## Exercise directions
Can you edit the listing below, replacing "Select" with "Pick" and leaving everything else unchanged?

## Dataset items

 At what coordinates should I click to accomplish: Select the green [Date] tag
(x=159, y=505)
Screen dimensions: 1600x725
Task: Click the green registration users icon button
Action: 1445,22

## Response to this exercise
 At what coordinates should I click to accomplish: Pick the green [Date] tag
(x=159, y=505)
Screen dimensions: 1600x725
Task: Click the green registration users icon button
Action: 1445,22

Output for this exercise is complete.